▸ What you should do:
Reproduce the rows verbatim, starting at the line that contains "How do I perform: Select the legend" and continuing up to and including the line that contains "pyautogui.click(x=230, y=46)".

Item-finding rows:
········

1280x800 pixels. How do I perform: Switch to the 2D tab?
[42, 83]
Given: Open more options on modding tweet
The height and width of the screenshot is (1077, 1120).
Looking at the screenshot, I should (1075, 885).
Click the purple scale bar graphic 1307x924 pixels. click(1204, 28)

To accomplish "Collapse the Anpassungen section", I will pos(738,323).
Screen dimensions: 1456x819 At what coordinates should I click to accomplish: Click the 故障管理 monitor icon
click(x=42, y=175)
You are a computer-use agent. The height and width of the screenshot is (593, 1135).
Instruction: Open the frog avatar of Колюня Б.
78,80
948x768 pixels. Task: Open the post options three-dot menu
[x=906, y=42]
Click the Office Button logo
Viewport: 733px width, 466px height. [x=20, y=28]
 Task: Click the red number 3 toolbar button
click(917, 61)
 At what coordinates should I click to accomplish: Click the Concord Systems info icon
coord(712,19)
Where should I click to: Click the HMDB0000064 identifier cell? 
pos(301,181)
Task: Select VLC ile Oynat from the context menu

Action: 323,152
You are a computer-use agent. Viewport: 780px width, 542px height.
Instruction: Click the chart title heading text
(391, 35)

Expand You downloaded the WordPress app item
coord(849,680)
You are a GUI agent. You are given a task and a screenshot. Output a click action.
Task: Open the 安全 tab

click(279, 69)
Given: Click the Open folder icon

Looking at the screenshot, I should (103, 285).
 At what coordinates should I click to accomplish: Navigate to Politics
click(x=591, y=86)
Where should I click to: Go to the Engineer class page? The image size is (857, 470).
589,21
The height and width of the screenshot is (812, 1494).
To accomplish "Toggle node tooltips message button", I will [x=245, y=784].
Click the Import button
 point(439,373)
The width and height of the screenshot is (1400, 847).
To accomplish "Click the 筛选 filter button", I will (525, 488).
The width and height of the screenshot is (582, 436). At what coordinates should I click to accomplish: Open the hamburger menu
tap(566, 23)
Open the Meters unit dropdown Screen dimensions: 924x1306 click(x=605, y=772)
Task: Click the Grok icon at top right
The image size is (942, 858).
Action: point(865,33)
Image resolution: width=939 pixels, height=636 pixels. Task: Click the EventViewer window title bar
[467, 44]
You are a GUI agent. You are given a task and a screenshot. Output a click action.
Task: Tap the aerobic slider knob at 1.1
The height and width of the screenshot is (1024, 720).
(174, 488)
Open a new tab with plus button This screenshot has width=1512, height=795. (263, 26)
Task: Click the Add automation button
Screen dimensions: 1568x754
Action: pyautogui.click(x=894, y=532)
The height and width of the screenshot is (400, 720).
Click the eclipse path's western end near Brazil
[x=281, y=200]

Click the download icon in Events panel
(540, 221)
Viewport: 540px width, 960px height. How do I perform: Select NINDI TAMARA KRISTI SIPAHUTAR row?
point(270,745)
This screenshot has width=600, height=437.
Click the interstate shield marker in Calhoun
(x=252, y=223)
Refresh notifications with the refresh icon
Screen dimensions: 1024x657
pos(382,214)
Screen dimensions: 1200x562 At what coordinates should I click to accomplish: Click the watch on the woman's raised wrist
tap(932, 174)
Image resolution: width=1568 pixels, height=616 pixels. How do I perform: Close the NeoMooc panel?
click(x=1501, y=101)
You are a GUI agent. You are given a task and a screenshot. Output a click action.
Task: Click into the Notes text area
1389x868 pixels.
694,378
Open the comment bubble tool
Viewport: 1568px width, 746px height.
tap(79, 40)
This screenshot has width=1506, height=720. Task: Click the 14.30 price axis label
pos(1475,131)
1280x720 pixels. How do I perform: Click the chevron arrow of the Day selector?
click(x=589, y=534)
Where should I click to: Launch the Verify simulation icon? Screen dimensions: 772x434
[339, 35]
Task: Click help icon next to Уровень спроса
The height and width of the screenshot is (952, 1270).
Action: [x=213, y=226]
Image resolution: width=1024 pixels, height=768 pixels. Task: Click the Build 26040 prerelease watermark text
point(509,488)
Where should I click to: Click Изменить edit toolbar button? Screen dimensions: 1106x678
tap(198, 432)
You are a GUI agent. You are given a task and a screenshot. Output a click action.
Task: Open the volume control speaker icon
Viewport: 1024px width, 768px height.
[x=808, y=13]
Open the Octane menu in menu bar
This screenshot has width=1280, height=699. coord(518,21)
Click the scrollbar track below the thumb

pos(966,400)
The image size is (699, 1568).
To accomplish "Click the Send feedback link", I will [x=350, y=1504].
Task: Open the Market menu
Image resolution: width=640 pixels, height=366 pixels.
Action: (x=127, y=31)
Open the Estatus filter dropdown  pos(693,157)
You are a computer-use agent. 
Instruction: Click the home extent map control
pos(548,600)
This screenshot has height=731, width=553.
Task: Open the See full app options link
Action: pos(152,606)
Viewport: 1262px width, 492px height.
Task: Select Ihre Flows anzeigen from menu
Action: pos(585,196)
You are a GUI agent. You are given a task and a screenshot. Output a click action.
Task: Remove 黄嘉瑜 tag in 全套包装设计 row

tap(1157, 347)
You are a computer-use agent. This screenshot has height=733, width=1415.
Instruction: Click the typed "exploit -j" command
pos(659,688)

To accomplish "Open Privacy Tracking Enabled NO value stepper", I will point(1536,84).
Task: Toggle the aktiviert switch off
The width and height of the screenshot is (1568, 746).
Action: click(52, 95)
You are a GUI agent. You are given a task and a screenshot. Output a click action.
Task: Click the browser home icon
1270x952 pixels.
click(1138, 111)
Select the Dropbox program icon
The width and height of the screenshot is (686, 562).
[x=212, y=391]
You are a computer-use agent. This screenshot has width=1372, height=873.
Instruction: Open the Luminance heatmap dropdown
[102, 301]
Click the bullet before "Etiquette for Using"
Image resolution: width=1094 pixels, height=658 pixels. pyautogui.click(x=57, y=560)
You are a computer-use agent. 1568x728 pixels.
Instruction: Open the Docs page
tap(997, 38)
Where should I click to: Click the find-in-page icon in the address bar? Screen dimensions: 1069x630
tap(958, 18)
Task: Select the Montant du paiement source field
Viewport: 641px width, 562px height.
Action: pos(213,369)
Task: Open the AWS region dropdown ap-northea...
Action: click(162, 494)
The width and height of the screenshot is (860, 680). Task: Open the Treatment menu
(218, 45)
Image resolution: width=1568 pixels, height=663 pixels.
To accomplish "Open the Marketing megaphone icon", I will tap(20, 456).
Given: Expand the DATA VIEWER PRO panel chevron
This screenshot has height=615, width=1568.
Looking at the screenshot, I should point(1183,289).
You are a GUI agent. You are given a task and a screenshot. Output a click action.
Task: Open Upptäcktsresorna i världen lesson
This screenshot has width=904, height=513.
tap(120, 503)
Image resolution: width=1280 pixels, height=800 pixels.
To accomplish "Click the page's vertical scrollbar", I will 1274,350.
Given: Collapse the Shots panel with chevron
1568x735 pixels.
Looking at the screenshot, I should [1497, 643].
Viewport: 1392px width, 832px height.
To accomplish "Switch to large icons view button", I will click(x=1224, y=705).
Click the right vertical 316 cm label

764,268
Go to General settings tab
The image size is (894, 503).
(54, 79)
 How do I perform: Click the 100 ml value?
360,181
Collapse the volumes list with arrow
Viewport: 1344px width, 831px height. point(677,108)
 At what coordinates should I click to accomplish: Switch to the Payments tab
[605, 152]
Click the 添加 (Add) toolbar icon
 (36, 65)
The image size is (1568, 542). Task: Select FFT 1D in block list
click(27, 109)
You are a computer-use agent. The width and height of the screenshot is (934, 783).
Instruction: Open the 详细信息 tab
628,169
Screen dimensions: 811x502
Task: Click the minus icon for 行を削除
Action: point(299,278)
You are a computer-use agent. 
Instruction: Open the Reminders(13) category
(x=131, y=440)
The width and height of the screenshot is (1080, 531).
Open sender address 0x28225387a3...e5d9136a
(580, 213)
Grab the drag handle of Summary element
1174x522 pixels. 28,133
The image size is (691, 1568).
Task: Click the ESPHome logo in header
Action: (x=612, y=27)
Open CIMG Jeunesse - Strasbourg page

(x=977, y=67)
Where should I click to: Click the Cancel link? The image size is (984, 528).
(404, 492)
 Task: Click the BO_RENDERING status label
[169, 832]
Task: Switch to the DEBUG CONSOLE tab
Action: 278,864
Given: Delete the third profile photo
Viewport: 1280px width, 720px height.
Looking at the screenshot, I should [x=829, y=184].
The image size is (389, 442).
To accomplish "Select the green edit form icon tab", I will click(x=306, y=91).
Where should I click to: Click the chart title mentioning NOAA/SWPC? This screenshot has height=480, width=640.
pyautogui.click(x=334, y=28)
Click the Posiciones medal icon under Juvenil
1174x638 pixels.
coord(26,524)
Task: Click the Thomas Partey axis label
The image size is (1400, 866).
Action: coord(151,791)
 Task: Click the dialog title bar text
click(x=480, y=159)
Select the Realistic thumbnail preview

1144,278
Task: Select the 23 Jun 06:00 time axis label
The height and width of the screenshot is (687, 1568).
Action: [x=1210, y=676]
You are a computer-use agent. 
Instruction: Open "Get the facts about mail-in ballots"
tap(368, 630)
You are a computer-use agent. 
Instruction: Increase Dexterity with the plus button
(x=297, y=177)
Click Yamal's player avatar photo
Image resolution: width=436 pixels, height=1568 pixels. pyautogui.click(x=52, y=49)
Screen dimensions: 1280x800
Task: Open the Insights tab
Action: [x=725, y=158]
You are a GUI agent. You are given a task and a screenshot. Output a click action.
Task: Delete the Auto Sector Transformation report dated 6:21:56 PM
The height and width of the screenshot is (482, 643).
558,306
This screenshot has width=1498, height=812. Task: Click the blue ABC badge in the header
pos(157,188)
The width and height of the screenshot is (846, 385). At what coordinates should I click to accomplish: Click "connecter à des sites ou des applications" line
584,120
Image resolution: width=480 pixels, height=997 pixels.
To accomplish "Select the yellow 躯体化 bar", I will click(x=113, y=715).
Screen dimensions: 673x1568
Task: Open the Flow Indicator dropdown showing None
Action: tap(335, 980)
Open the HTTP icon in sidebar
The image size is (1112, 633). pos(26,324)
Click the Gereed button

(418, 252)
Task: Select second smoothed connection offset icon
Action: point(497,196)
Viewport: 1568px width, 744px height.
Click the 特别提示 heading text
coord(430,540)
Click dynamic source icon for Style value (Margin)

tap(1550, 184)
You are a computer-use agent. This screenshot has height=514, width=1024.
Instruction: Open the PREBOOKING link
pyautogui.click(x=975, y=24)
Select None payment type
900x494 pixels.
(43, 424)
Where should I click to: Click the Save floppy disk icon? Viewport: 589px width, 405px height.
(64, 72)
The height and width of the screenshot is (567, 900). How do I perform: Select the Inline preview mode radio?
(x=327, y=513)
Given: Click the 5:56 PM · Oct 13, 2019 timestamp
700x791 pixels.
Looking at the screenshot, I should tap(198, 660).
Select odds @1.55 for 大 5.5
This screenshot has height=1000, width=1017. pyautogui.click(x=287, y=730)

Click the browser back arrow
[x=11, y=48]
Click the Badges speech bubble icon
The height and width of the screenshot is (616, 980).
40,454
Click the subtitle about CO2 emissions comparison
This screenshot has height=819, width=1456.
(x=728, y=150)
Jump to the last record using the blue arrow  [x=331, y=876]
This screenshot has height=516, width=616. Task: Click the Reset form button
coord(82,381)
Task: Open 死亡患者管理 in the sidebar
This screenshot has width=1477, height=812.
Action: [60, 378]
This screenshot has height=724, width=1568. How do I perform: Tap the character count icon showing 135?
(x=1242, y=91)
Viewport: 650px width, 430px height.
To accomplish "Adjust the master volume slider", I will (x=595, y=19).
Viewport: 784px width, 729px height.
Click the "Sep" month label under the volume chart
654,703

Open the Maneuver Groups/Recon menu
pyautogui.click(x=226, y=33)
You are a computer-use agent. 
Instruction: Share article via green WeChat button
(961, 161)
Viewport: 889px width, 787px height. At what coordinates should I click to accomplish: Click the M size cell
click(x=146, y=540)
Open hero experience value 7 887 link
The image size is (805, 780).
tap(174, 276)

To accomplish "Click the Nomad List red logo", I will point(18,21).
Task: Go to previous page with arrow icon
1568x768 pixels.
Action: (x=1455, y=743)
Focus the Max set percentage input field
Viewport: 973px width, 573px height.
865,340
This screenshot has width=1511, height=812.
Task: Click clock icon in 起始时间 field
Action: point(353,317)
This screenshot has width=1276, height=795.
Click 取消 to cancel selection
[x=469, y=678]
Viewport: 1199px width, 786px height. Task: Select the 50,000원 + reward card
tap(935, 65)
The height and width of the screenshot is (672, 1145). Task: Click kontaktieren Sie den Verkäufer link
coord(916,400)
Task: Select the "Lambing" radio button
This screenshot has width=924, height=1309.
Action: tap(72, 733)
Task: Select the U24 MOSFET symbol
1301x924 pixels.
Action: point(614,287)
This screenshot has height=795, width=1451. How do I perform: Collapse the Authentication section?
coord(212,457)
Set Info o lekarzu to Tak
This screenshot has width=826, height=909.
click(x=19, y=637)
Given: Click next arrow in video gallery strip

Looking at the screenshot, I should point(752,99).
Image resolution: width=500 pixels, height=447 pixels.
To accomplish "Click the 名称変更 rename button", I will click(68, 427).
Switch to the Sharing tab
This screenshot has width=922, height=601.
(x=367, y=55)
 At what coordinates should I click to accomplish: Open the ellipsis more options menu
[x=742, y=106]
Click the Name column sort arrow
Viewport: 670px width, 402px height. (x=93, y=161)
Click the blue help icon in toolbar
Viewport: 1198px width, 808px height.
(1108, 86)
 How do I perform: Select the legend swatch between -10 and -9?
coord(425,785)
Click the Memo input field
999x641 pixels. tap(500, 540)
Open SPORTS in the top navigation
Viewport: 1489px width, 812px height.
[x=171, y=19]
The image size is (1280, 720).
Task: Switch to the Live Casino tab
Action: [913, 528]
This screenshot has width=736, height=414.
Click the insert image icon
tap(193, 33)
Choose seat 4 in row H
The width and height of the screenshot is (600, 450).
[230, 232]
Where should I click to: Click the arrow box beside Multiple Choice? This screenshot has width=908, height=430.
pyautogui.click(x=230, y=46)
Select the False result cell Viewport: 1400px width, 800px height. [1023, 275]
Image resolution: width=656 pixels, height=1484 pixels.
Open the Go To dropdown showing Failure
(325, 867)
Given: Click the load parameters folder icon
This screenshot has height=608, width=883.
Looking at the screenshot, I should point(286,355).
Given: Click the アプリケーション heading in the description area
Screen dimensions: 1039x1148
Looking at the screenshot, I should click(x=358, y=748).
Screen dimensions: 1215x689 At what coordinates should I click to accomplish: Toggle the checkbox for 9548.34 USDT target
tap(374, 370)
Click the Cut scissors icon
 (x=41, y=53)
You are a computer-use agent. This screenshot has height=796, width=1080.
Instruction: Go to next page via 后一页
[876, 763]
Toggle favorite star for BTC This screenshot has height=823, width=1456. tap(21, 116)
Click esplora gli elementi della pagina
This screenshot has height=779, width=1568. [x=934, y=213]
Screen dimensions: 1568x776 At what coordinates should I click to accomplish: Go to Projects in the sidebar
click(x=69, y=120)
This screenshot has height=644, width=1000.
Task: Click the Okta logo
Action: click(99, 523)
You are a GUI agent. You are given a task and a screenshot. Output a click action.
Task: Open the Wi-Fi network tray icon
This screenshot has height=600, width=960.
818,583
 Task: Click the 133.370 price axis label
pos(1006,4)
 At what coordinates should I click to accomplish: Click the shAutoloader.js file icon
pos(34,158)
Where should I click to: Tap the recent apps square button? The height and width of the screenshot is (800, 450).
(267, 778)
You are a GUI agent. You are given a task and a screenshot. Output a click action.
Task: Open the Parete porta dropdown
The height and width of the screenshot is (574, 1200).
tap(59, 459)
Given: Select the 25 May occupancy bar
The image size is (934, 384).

········

▸ The response:
 How do I perform: Select the legend swatch between -10 and -9?
coord(425,785)
Click the Memo input field
999x641 pixels. tap(500, 540)
Open SPORTS in the top navigation
Viewport: 1489px width, 812px height.
[x=171, y=19]
The image size is (1280, 720).
Task: Switch to the Live Casino tab
Action: [913, 528]
This screenshot has width=736, height=414.
Click the insert image icon
tap(193, 33)
Choose seat 4 in row H
The width and height of the screenshot is (600, 450).
[230, 232]
Where should I click to: Click the arrow box beside Multiple Choice? This screenshot has width=908, height=430.
pyautogui.click(x=230, y=46)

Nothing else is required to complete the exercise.